Did the Presidency send Messrs A. Group to the CBN? Why would Messrs A. Group Properties Limited approach the CBN and offer to sell the plot of land? How did the company know that CBN was looking to buy land? Is this deal not comparable to the deals that sent rogue bank executives to jail? Is it the responsibility of the CBN to help its “client” settle its debt with Skye Bank? Why did the CBN buy a land with an uncompleted structure when it knew what it wanted to do with the land? The uncompleted structure which undoubtedly would be demolished by the CBN for its world class conference centre would have been taken into consideration in fixing the value of the land.
Someone has reminded us that the 2011 budget of Ebonyi State is N60 billion and a CBN official is defending the purchase of a plot of land for N17.5 billion. It is simply mind-boggling to say the least. In a country where there are no functional hospitals, good roads, reliable electricity or potable water, it is amazing that the CBN has this sort of slush money to spend on land. Imagine what N17.5 billion will do for our educational and health institutions that are in utter decay.
It is not likely that all those mentioned in this land buy back deal will step forward to tell Nigerians the truth. We are used to elite conspiracy. It is the same conspiracy that is about to play out with the planned removal of the so-called fuel subsidy. The government has gone on a propaganda offensive. A few days ago, a faceless organisation, Mass Interest Project (MIP) took out four pages in Thisday newspaper to explain the benefits of removal of subsidy.
For an oil producing country like Nigeria, the truth is that if our refineries are working, there is no need for the government to “subsidise” fuel. Our government exports crude oil and imports refined petroleum products. It takes money from the treasury, purportedly to cushion the effect of the high cost of imported petroleum products. Much of that money goes into private accounts.
The so-called removal of subsidy means that there will be a bigger bounty for our ruling elite to play around with.

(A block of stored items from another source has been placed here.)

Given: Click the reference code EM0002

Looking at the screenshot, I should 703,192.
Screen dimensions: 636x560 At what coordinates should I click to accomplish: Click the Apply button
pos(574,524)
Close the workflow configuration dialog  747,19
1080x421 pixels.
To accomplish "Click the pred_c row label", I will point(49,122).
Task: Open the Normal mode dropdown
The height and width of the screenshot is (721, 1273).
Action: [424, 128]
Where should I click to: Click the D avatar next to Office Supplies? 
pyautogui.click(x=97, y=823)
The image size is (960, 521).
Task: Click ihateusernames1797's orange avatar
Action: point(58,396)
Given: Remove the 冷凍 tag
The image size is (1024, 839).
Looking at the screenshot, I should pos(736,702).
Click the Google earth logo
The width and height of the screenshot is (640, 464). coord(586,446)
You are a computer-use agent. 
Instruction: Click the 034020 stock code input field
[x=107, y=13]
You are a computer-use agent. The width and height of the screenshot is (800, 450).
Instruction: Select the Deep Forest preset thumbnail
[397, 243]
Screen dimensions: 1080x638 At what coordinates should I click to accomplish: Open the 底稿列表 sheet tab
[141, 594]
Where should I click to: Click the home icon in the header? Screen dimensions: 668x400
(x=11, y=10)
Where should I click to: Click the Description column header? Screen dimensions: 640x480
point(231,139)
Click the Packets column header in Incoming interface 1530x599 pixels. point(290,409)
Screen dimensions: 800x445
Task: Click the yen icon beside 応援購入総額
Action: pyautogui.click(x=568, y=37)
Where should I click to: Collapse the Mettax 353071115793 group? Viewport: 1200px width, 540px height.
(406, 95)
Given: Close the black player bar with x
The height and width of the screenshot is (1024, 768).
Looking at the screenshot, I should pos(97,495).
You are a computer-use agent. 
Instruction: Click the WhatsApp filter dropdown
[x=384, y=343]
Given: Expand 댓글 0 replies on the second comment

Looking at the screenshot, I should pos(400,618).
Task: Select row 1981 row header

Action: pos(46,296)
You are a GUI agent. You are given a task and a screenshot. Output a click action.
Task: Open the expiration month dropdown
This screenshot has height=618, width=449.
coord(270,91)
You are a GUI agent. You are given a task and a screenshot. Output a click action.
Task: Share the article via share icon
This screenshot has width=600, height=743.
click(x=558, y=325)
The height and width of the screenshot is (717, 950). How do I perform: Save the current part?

Former petroleum minister, Professor Tam David West, has described the fuel subsidy claim as “orchestrated fraud”. There is no better way to portray it. Clearly, a lot of injustice is being perpetrated in Nigeria in the name of democracy and governance. But then again, power belongs to the people as Tunisians, Egyptians, and now Libyans have demonstrated. It is not too late to reclaim our just portion of the new world order through mass action.